- **Exercise objective**: Please copy out the MRI overview below in full, word for word.

== Selected text ==

What is Magnetic Resonance Imaging (MRI)

MRI is a non-invasive method that uses a magnetic field and pulses of radio frequency to image structures and blood flow (functional MRI) in your body. This method allows scientists to image, e.g., bone, brain structure, and changes in brain activity while you are performing various tasks. It is also able to measure the concentration of certain chemical biomarkers inside your body using a technology called a Magnetic Resonance Spectroscopy (MRS).

What to expect:

After arriving at the imaging facility, the scanner operator will greet you and have you complete a Purdue MRI safety screening form to ensure that you can safely participate in the experiment. You will then change out of your clothes/shoes and into facility-provided scrubs. You will be reminded about specific safety measures, especially with regard to metallic objects, and then enter the scan room. You will then be positioned comfortably on the bed and enter the scanner bore (cylinder). The scanner operator will be able to see you during the entire experiment through the window in the control room, and you will be in constant communication with the scanner operator using a squeezeball/intercom system. Once in the scanner, you will be asked to lie still for the duration of the experiment, and you may be asked to perform a task. If you feel any discomfort during the experiment you should let the scanner operator know using the squeezebal/intercom system. The scanner operator should be able to answer any question that you may have about MRI or the experiment before or after the experiment. Note that any scan performed at the Purdue Life Science MRI facility is for research purposes only and does not allow for the detection or diagnoses of any structural or functional anatomy or anomaly.

===
== Given information ==

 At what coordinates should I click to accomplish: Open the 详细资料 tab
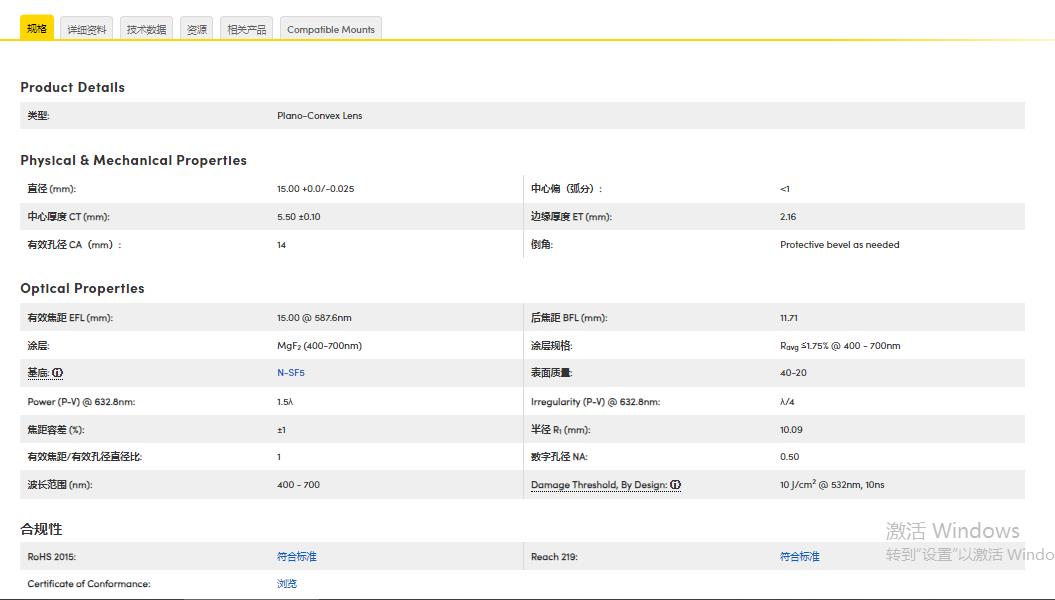[87, 29]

===

- **Exercise solution**:
What is Magnetic Resonance Imaging (MRI)

MRI is a non-invasive method that uses a magnetic field and pulses of radio frequency to image structures and blood flow (functional MRI) in your body. This method allows scientists to image, e.g., bone, brain structure, and changes in brain activity while you are performing various tasks. It is also able to measure the concentration of certain chemical biomarkers inside your body using a technology called a Magnetic Resonance Spectroscopy (MRS).

What to expect:

After arriving at the imaging facility, the scanner operator will greet you and have you complete a Purdue MRI safety screening form to ensure that you can safely participate in the experiment. You will then change out of your clothes/shoes and into facility-provided scrubs. You will be reminded about specific safety measures, especially with regard to metallic objects, and then enter the scan room. You will then be positioned comfortably on the bed and enter the scanner bore (cylinder). The scanner operator will be able to see you during the entire experiment through the window in the control room, and you will be in constant communication with the scanner operator using a squeezeball/intercom system. Once in the scanner, you will be asked to lie still for the duration of the experiment, and you may be asked to perform a task. If you feel any discomfort during the experiment you should let the scanner operator know using the squeezebal/intercom system. The scanner operator should be able to answer any question that you may have about MRI or the experiment before or after the experiment. Note that any scan performed at the Purdue Life Science MRI facility is for research purposes only and does not allow for the detection or diagnoses of any structural or functional anatomy or anomaly.